JORD ENGINEERS INDIA LTD VS VALIA AND CO. (D) THR. LRS
JORD ENGINEERS INDIA LTD VS VALIA AND CO. (D) THR. LRS
Landmark Cases of India / सुप्रीम कोर्ट के ऐतिहासिक फैसले
IN THE SUPREME COURT OF INDIA
CIVIL APPELLATE JURISDICTION
CIVIL APPEAL NO. 7281 OF 2018
JORD ENGINEERS INDIA LTD. ….. APPELLANT(S)
THROUGH ITS SIGNATORY
VALIA AND CO. (D) THR. LRS ….. RESPONDENT(S)
Dinesh Maheshwari, J.
Having heard learned counsel for the parties and having perused
the material placed on record, we are clearly of the view that the
impugned order dated 09.07.2018 passed by the National Company Law
Appellate Tribunal, New Delhi (‘the Appellate Tribunal’) in Company
Appeal (AT) (Insolvency) No. 158 of 2017 cannot be sustained, for the
appellant having been deprived of a reasonable opportunity of hearing
and the order having been passed in its absence after remand by this
The matter relates to an application under Section 9 of the
Insolvency and Bankruptcy Code, 2016 filed by the respondent, said to
be an operational creditor, alleging default in payment of a sum of Rs.
4.72 crores against the goods supplied in the year 2012. The application
was admitted by the National Company Law Tribunal, Mumbai Bench
(‘the Tribunal’) by its order dated 31.07.2017. However, the said order
was set aside by the Appellate Tribunal on 13.10.2017, essentially on the
ground that the demand notice was served by an advocate holding no
position with or in relation to the operational creditor.

> **Information provided**:
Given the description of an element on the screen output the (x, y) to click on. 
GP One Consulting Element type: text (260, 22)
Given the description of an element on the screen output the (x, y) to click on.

> **List of tasks**:
**a)** Do these statements agree with the judgment? (i) The respondent alleged a default of Rs. 4.72 crores for goods supplied in 2012. (ii) The National Company Law Tribunal, Mumbai Bench rejected the respondent's application. (iii) The Appellate Tribunal set aside the order of 31.07.2017 because the demand notice was served by an advocate holding no position with or in relation to the operational creditor. Answer yes or no for each, and quote the words that decide it.
**b)** Which dates in day.month.year form appear in the judgment? List every one.

> **The solutions**:
**a)**
(i) Yes: "alleging default in payment of a sum of Rs. 4.72 crores against the goods supplied in the year 2012"
(ii) No: "The application was admitted by the National Company Law Tribunal, Mumbai Bench"
(iii) Yes: "essentially on the ground that the demand notice was served by an advocate holding no position with or in relation to the operational creditor"

**b)**
09.07.2018
31.07.2017
13.10.2017